When I was about five, I thought I wanted to be a librarian or a piano teacher. A librarian because I loved to read and a piano teacher because it seemed logical considering I was learning to play the piano.
I reconsidered teaching piano when I got mine in March 2007, but I didn’t feel ready yet, and I didn’t know how to start. Then an absolutely lovely 90-year-old lady in our last ward offered to teach me what she called the best method for teaching piano out there. She said she’d taught for fifty years on the standard method she’d learned at Juilliard, but her students always had the same problems: poor sightreading skills, better control of the right hand than the left, and difficulty with any key other than C, G, and F. She then went on to say that she’s been using this new method for the past twenty years (you do the math) with consistent results. Of course I accepted the offer.

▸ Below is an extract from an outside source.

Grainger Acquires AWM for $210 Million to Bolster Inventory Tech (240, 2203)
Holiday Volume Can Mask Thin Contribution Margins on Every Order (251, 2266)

The books she uses are ugly, and the songs for the first two or three levels are nowhere near as fun to play as what you get in the more standard methods. I started teaching with them in August, though, and already I’m seeing the difference. One of my students had taken a year of lessons or so, and he came to his first lesson ready to play a song for me. I was impressed at first—it seemed like a pretty advanced song for someone who’d only played for a year. After another lesson or two, though, I realized that he couldn’t really read music at all, and he was thrown for a loop by any note out of his comfort zone of C position, G position, and F position. So I did a crash course on the stuff he’d missed from level A of the books I’m using, and already I can tell that he’s figuring out notes, thinking things through, instead of winging it. And my other student, who is starting from the beginning, is playing all over the piano without thinking twice about it. It’s so awesome.
I really need to call that lady and thank her. I love teaching piano, and I love seeing my students learn so quickly and so well.